Wednesday, September 18, 2013

Rosamund Pilcher The Empty House (1973)

     Rosamund Pilcher The Empty House (1973) My mother used to get Woman’s Own. I read three parts of it faithfully: the agony column, a cartoon about a “Watchbird” watching the bad behaviour of some unfortunate child, and the stories. I usually skipped the serials, but I liked the short stories “complete on these two pages”. They established their setting and plot within the first two or three paragraphs, relied heavily on dialogue, and resolved into some kind of happiness, or at least contentment. I learned a lot from them. Together with the agony column, they gave a portrait of What Women Want. They also showed how to get a story moving quickly, and how to sketch character with minimal means.
     Rosamund Pilcher writes these kinds of stories.

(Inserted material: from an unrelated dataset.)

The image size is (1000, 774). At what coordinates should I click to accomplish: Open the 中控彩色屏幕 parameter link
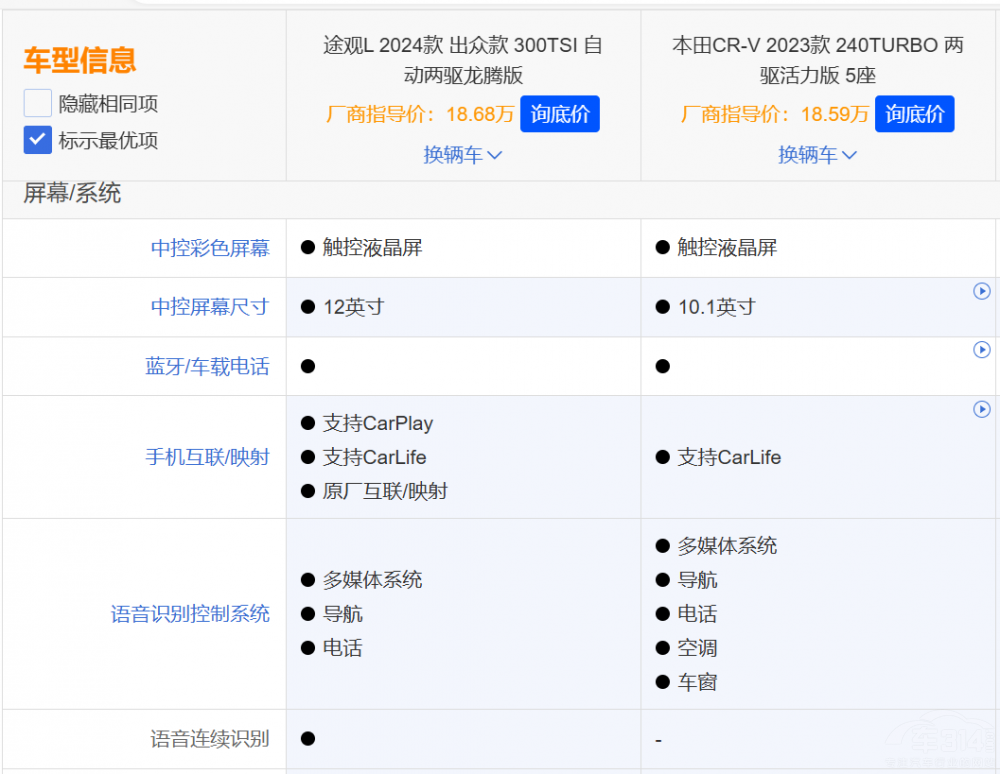210,248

They focus on what was long presented as the central concern of women: family life, which entails the search for a suitable husband. Love romances still focus on these twin desires; that their heroines now are more “emancipated”, i.e., sexual, and engage in all kinds of careers, merely reflects current received wisdom. The love romance has also branched out into subgenres: cowboys, historical (usually set in the Regency period, when men and women dressed in gorgeous clothes), mystery and thriller, and corporate power struggles. But the basic plot still remains: the heroine must find and win her ideal mate.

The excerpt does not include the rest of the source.